The Australian Army has tested Counter small Uncrewed Aerial System (C-sUAS) capabilities acquired under Project LAND156 at its Cultana Range urban training facility in South Australia. EX Southern Arrow 25 the Army culminated in a successful live-fire demonstration.

This was the first iteration, according to Defence, of the LAND156 Integrated CUAS Acquisition, Refresh and Upgrade Schedule, or ICARUS, featuring a Command and Control (C2) system integrated with multiple sensors and effectors. In August last year Leidos Australia was named prime contractor for Project LAND156; a swag of Australian companies including Acacia Systems, DroneShield, EOS Defence Systems, Department 13, Echodyne and L3Harris have all been selected for this project.

Drones, or UASs, posed the most fundamental threat to forces that militaries had seen in a long time, says LTCOL Josh Mickle of CASG’s Land Capability Division. Pat Conroy, the Minister for Defence Industry, said Defence has set aside $1.3 billion for the acquisition of C-UAS capabilities over the next 10 years, highlighting the strategic importance of this domain and of Project LAND 156.

“It is an asymmetric threat, the technology advances at an extremely fast rate, and the counter measures to those drones must keep up,” said LTCOL Mickle.

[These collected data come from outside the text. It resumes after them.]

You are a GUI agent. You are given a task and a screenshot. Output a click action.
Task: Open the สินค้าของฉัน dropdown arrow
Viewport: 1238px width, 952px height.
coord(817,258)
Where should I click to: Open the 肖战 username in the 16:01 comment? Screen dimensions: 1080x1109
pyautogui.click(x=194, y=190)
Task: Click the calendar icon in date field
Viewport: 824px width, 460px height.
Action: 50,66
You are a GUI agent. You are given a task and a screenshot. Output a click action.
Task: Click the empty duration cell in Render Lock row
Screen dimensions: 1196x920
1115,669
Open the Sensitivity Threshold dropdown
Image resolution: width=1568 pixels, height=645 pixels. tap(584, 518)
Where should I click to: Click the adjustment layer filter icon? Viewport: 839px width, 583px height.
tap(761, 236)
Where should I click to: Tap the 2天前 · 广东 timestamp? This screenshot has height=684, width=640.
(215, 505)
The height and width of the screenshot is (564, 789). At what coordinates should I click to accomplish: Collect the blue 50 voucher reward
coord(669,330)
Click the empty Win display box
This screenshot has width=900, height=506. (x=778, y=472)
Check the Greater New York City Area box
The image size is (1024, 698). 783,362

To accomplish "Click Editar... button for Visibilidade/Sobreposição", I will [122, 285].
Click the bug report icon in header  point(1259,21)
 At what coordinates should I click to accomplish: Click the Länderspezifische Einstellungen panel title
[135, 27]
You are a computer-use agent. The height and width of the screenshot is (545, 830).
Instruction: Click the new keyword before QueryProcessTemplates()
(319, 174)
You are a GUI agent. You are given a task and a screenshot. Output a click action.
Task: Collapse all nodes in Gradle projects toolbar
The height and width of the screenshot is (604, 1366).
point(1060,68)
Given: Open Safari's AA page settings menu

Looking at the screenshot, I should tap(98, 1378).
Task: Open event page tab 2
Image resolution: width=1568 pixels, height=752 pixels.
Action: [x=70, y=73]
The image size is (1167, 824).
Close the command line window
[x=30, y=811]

This version includes the DART RF detection system and EchoGuard active radar, Vampire rocket launcher, R400 Slinger armed with an M134D mini-gun, and MAG-58 and M230LF 30mm cannon mounted on Hawkeye vehicles.

“Countering drones is not an air defence problem, it is an everybody problem, and what we saw was the future of force protection,” LTCOL Mickle said. “It is an asymmetric threat, the technology advances at an extremely fast rate, and the counter measures to those drones must keep up. This is a developmental project and we are moving extremely fast.”

To integrate advanced sensors and effectors into a combat management system to neutralise the Category 1 and 2 UAS threat is an impressive undertaking, he added. “The team that has been able to pull this together in an extremely quick time is nothing short of remarkable.”

The ICARUS demonstration was the culmination of an intense period of testing and evaluation, which Army says will continue in 2026.

“Over the past six to eight weeks the project has been conducting evaluations and assessments of the best dismounted systems in the world to find the best of the best, that we can introduce rapidly,” Lieutenant Colonel Mickle said.

“We’ve taken into account technical assessment, cyber assessment and soldier usability assessment, to identify the most suitable systems that we will acquire more of. We’ll be training the dismounted forces on these systems from early 2026.”